The pathophysiology of paroxysmal A-V block (PAVB) was studied in 20 anesthetized dogs after ligation of the anterior septal artery. Simultaneous recording of leads II and aV_R, as well as intracardiac recordings from the His bundle (Hb) and both bundle branches, were monitored. In 18 of 20 experiments, PAVB was localized in the Hb. In all experiments, PAVB occurred subsequent to Mobitz type II A-V block. In eight experiments, PAVB occurred spontaneously during sinus rhythm and was preceded by a period of Wenckebach periodicity superimposed upon a 2:1 A-V block.

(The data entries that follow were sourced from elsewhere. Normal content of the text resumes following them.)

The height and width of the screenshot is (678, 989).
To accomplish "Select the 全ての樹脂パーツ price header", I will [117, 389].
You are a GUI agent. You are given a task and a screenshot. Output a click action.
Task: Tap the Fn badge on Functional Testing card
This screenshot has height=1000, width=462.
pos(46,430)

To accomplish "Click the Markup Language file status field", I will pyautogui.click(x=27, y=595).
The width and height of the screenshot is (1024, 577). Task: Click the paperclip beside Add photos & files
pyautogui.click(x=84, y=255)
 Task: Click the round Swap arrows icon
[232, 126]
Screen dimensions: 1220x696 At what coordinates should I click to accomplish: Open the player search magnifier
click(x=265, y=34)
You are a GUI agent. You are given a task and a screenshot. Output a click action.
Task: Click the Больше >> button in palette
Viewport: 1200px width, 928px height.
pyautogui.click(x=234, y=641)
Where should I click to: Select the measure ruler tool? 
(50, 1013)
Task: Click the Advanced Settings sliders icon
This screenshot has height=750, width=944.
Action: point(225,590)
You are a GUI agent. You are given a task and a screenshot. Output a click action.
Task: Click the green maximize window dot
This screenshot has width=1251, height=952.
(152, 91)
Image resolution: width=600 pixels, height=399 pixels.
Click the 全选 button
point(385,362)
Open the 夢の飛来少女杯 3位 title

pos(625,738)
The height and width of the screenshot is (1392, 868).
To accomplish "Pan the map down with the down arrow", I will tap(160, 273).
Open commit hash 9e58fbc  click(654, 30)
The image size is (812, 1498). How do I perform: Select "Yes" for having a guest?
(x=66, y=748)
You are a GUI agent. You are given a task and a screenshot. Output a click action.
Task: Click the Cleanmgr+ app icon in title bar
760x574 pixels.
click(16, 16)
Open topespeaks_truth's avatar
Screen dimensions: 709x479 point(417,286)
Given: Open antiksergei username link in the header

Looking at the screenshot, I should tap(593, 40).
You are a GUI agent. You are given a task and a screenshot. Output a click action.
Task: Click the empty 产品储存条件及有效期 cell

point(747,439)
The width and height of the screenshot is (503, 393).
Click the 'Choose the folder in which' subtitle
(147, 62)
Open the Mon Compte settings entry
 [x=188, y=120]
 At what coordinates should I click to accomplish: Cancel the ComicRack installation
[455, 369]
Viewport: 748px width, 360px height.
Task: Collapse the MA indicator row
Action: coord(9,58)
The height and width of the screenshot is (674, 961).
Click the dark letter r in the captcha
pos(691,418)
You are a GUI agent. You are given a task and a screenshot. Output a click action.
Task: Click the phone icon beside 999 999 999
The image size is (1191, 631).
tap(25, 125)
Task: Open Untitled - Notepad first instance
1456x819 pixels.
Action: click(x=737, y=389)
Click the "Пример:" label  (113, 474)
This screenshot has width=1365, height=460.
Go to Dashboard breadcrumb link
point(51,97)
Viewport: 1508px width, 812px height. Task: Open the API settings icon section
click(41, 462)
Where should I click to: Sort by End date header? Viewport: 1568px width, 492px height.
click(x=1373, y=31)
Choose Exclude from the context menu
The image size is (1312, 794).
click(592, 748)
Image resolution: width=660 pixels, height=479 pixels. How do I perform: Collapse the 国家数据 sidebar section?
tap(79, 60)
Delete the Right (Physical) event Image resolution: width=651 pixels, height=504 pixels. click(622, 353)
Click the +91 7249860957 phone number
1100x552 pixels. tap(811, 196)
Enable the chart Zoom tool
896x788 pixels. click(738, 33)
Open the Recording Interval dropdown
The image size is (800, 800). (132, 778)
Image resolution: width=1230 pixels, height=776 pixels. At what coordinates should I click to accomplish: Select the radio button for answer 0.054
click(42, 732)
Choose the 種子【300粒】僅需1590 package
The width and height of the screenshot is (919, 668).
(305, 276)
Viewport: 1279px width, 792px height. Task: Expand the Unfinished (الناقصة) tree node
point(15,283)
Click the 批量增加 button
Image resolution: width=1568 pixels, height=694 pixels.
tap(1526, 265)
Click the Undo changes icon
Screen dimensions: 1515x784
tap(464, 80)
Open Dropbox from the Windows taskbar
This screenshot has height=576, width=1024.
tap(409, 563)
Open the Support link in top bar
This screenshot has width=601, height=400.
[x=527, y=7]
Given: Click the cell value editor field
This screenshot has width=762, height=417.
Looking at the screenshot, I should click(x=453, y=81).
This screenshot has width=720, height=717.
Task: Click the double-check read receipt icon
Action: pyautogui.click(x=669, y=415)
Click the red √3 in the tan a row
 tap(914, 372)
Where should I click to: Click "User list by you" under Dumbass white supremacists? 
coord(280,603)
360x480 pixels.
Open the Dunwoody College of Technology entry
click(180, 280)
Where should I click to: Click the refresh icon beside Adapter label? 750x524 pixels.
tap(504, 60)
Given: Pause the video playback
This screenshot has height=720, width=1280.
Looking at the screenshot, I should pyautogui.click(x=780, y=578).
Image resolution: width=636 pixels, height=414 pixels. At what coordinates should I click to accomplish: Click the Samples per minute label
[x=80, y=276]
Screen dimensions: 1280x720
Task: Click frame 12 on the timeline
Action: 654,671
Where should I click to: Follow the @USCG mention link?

Vagal-induced slowing of the sinus rate resulted in immediate resumption of 1:1 A-V conduction. In 18 experiments, PAVB was induced by atrial pacing at a critical heart rate in each case (180-300 beats/min). Evidence is presented that A-V conduction was consistently blocked below a critical H-H interval. Slowing the pacing rate, termination of pacinig or increasing the pacing rate until physiological A-V nodal block occurred, all could result in a longer H-H interval and immediate resumption of A-V conduction. When the critical heart rate for PAVB was maintained, a slow idioventricular escape rhythm occurred. Five patients who developed PAVB after acute myocardial ischemia are also reported providing the clinical counterpart for the experimental observations. In all five cases, PAVB occurred on acceleration of the sinoatrial rate (105-140 beats/min) which was spontaneous in two and induced by drugs given for varied therapeutic indications in three (isoprenaline in two and atropine sulfate in one). In all five, PAVB was associated with Mobitz type II and/or 2:1 A-V block. These experimental and clinical observations suggest that PAVB after acute myocardial ischemia appears to be due to a tachycardia-dependent repetitive concealed conduction in the ischemic His-Purkinje system, probably mainly in the Hb. The clinical observations point out potential consequences of a rapid atrial rate in patients with acute myrocarcial ischemia and type II A-V block.